* ЧТО СДЕЛАТЬ:
• a. На каком фестивале, согласно интервью со Звягинцевым, прозвучала картина «Нелюбовь»?
• b. Замените «Каннском» на «Венецианском» в интервью со Звягинцевым, во всём отрывке от слов «Вне зависимости от» вниз до слов «вот творческих стратегиях.», и приведите этот отрывок целиком.
• c. Пожалуйста, продолжите интервью со Звягинцевым после его последней фразы.

* ТЕКСТ:
___

Круглосуточная трансляция из офиса Эргосоло

«Агрессия и неприятие сожрут нас с потрохами»

Интервью с Андреем Звягинцевым

Вне зависимости от того, поддержит или нет жюри Альмодовара картину «Нелюбовь» Андрея Звягинцева, она очевидно ярко и мощно прозвучала на Каннском фестивале. Ей аплодировали после официального показа. Ведущие СМИ отозвались одобрительными рецензиями. Фильм покупают десятки стран. Жаль, государство не приняло участие в судьбе действительно общественно значимой картины. О фильме и его судьбе говорим с режиссером.

— «Елену», «Левиафан» и «Нелюбовь» уже поименовали трилогией. Хотя Звягинцев скорее из разряда режиссеров, снимающих одно кино с разными главами.

— Это суждение со стороны. У меня не было идеи создавать трилогию или еще, чего доброго, тетралогию, приуготовляя аудиторию к следующему своему шагу. Ну да, есть в этих фильмах свои внутренние связи. Но едва ли их достаточно, чтобы рассуждать о таких вот творческих стратегиях.

___

* ПРЕДОСТАВЛЕННЫЕ ЗАПИСИ:

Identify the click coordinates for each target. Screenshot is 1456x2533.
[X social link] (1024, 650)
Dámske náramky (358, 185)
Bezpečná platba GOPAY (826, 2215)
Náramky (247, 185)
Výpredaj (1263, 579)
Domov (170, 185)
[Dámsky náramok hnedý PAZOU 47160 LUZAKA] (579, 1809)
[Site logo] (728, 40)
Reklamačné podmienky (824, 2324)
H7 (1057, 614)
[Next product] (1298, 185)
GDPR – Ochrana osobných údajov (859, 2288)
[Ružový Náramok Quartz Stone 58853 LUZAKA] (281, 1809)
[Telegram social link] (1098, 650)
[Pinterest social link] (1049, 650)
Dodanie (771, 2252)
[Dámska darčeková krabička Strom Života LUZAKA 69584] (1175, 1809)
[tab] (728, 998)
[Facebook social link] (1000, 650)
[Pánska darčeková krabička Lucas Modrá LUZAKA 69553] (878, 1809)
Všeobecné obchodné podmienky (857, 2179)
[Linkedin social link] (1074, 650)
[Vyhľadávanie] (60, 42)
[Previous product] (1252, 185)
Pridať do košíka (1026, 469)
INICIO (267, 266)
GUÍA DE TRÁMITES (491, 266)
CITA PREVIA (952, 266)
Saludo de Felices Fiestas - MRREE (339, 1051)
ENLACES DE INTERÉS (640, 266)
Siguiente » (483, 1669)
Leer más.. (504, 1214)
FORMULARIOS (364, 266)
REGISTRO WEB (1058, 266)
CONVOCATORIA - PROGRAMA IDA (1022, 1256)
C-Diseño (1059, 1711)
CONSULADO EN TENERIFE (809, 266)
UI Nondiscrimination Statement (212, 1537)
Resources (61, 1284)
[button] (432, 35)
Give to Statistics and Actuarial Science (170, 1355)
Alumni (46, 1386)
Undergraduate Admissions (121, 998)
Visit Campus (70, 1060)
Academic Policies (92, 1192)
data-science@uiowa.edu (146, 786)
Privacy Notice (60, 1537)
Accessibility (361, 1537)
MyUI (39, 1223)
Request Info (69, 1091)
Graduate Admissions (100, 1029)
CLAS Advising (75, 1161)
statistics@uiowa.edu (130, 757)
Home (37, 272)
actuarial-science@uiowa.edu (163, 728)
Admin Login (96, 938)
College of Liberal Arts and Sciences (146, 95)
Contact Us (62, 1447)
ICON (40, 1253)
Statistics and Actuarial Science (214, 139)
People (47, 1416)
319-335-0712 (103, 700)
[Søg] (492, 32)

___

* ОТВЕТЫ:
• a. На Каннском фестивале.

• b.
Вне зависимости от того, поддержит или нет жюри Альмодовара картину «Нелюбовь» Андрея Звягинцева, она очевидно ярко и мощно прозвучала на Венецианском фестивале. Ей аплодировали после официального показа. Ведущие СМИ отозвались одобрительными рецензиями. Фильм покупают десятки стран. Жаль, государство не приняло участие в судьбе действительно общественно значимой картины. О фильме и его судьбе говорим с режиссером.

— «Елену», «Левиафан» и «Нелюбовь» уже поименовали трилогией. Хотя Звягинцев скорее из разряда режиссеров, снимающих одно кино с разными главами.

— Это суждение со стороны. У меня не было идеи создавать трилогию или еще, чего доброго, тетралогию, приуготовляя аудиторию к следующему своему шагу. Ну да, есть в этих фильмах свои внутренние связи. Но едва ли их достаточно, чтобы рассуждать о таких вот творческих стратегиях.

• c.
— Кстати о связях: почему в центре каждой вашей картины — семья, причем семья, изживающая травму? Словно не можете от этой темы избавиться.

— Признаюсь, нет у меня ответа. Мог бы, конечно, отделаться от вопроса, сказав, что семья — это поле битвы. И это действительно уникальная площадка для наблюдения за человеком, за тем, что с ним происходит на самом деле. Дома он обнажается, выходит из укрытия его существо. Тут он снимает маски, являя себя в полном великолепии: в гармоничных или уродливых отношениях с любимыми (или нелюбимыми), с детьми, с родителями, близкими. Сам удивляюсь: что ни фильм, то непременно семейная драма. Одно могу сказать, тут нет никакого рационального ответа. Думаю, может, действительно взяться за какую-то «постороннюю» тему, никак не связанную с семьей. Но поверьте, никакого селекционного, умозрительного подхода тут нет. Эта тема сама являет собой мощный магнит.

— Может, в этом что-то автобиографическое?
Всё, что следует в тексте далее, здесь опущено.